Le psychanalyste et psychosomaticien toulousain Daniel Rosé a consacré une oeuvre fondamentale, et qui servira sans doute de référence, à l'éclairage justement de cette question qui a tant d'importance pour le clinicien dans son quotidien. Dans le but de pouvoir penser le carrefour-échangeur entre quantité et qualité, soma et psychique, excitation non-liée et pulsion représentée, entre force et sens, il (re-)interroge le concept freudien du masochisme érogène primaire dont il met en valeur la qualité de permettre – ou non – de supporter l'excitation ; il serait le "lieu, enfoui, de la naissance – plus ou moins réussie – du sujet à lui-même en lien avec l'objet". Pour souligner donc sa grande positivité et pour le détacher plus nettement des concepts du masochisme pervers et du masochisme moral, Daniel Rosé l'appelle "l'endurance primaire". Mais il ne s'agit nullement d'une nouvelle désignation volontaire de quelque chose depuis longtemps connu. En se référant avec autant de savoir que de respect à des nombreux travaux de psychanalystes et de philosophes notamment français, Daniel Rosé élabore et développe tout au long de son livre la potentialité et la fécondité jusqu'ici ignorées de ce concept pour la théorie et la pratique psychanalytiques et, évidemment, psychosomatiques.

Le philosophe Paul Ricœur, dans son Essai sur Freud de 1961, avait cherché en vain "le point de flexion entre la force et le sens" dans la métapsychologie freudienne ; il a dû constater que l'on faisait, le plus souvent, de la force un 'pur' reste que le psychisme ne peut métaboliser. Christian David était parmi les premiers à essayer de répondre à Ricoeur en désignant l'affect comme ce point de flexion qui permettrait un traitement de l'excitation pour amener le sujet vers une "psychisation" (A. Green).

Avec le concept de l'endurance primaire, Daniel Rosé donne maintenant une base métapsychologique plus étendue de ce "point de flexion" à partir du masochisme érogène primaire et il érige ainsi le concept d'excitation en concept psychanalytique proprement dit. Ceci étant, il reste foncièrement freudien si l'on se souvient que, déjà en 1904, Freud avait souligné la très grande importance de la quantité, en disant que "l'excitation sexuelle apparaît comme effet marginal dans une grande série de processus internes, dès lors que l'intensité de ces processus a dépassé certaines limites quantitatives" (la "coexcitation libidinale", S.W.). C'est dans ce contexte-là que Daniel Rosé rappelle à juste titre que la psychanalyse a toujours affaire au sens et à l'économique.

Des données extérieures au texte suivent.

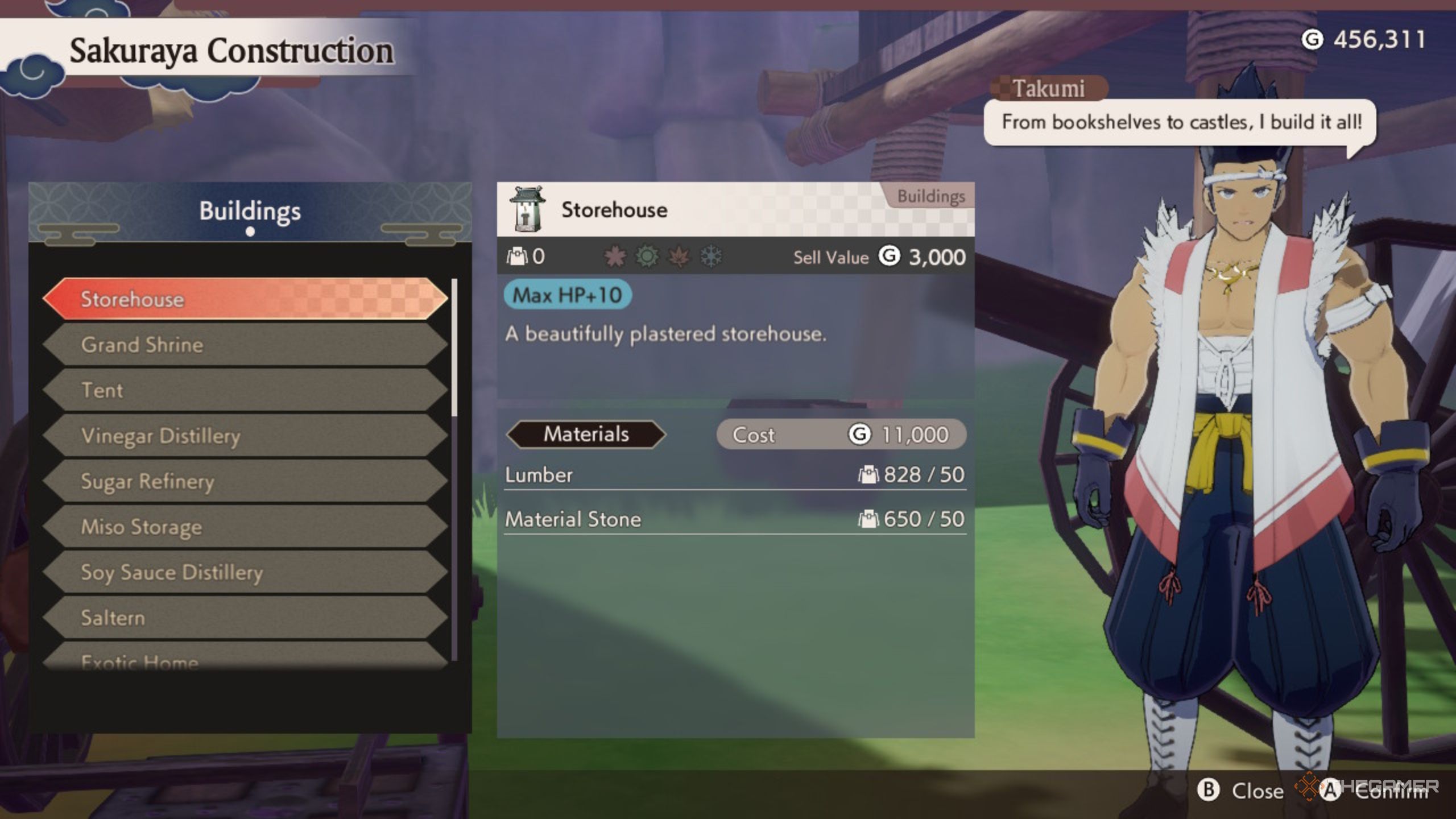Image resolution: width=1456 pixels, height=819 pixels.
Task: Select the winter snowflake season icon
Action: [x=710, y=256]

Malgré sa très grande force théorique, c'est toujours à partir de la clinique, voire de nombreux exposés cliniques profondément travaillés, que Daniel Rosé formule ses questions. "Comment faire vis à vis de ces patients malheureux avec leur excitation en trop ou verrouillée, ce que l'on retrouve aussi, au décours de l'analyse avec des prétendus bons névrosés à l'occasion de régression et de dépression favorisées par la 'plongée' dans le processus analytique auquel tant résistent ? Comment faire quand on est affronté aux effets redoutables de la pulsion de mort, quand le corps excité-souffrant (sans le sentir psychiquement) est au premier plan tel un fusible prêt à sauter, quand le symptôme n'a pas le sens inconscient que l'on a cru longtemps, quand le vide dévore tout ?

Je crois avoir trouvé un bout de réponse dans le fait que toute excitation - même somatique – a un sens (soigneusement différencié de signification) directionnel visant un but et une décharge, comme la biologie nous le montre. Tout le problème est de savoir comment l'être humain y fait face pour que cette 'unidirectionalité' n'en reste pas là et qu'une 'polydirectionalité' s'ouvre."

C'est justement par le concept du masochisme érogène primaire, appelé désormais, avec Daniel Rosé, l'endurance primaire, que l'on peut comprendre ce comment : En 1924, Freud réhabilite en quelque sorte l'excitation. Jusque-là, elle était comprise comme une tension, un déplaisir dont il fallait se décharger ; le plaisir, par contre, était lié à la décharge et à la détente apaisante, et, comme le remarque Rosé : déplaisir et plaisir étaient donc pensés comme séparés, discrets et hétérogènes. Dans Le problème économique du masochisme par contre, Freud entrevoit que tension et déplaisir peuvent être associés à une forme de plaisir, comme dans les préliminaires de l'acte sexuel et plus encore dans le masochisme pervers qui trouve, nous le savons, le plaisir dans le déplaisir de la douleur. Et Freud a souligné l'importance du masochisme érogène dans la gestion et l'élaboration de l'excitation, qu'elles soient défaillantes ou qu'elles soient excessives : le masochisme érogène primaire "serait un témoin et un vestige de cette phase de formation dans laquelle se produisit cet alliage, si important pour la vie, de la pulsion de mort et de l'Eros." Et plus loin : "Le masochisme érogène participe à toutes les phases de développement de la libido et leur emprunte ses revêtements psychiques changeants." (1924, Oeuvres Complètes, p. 16-17, souligné par S. Wolff)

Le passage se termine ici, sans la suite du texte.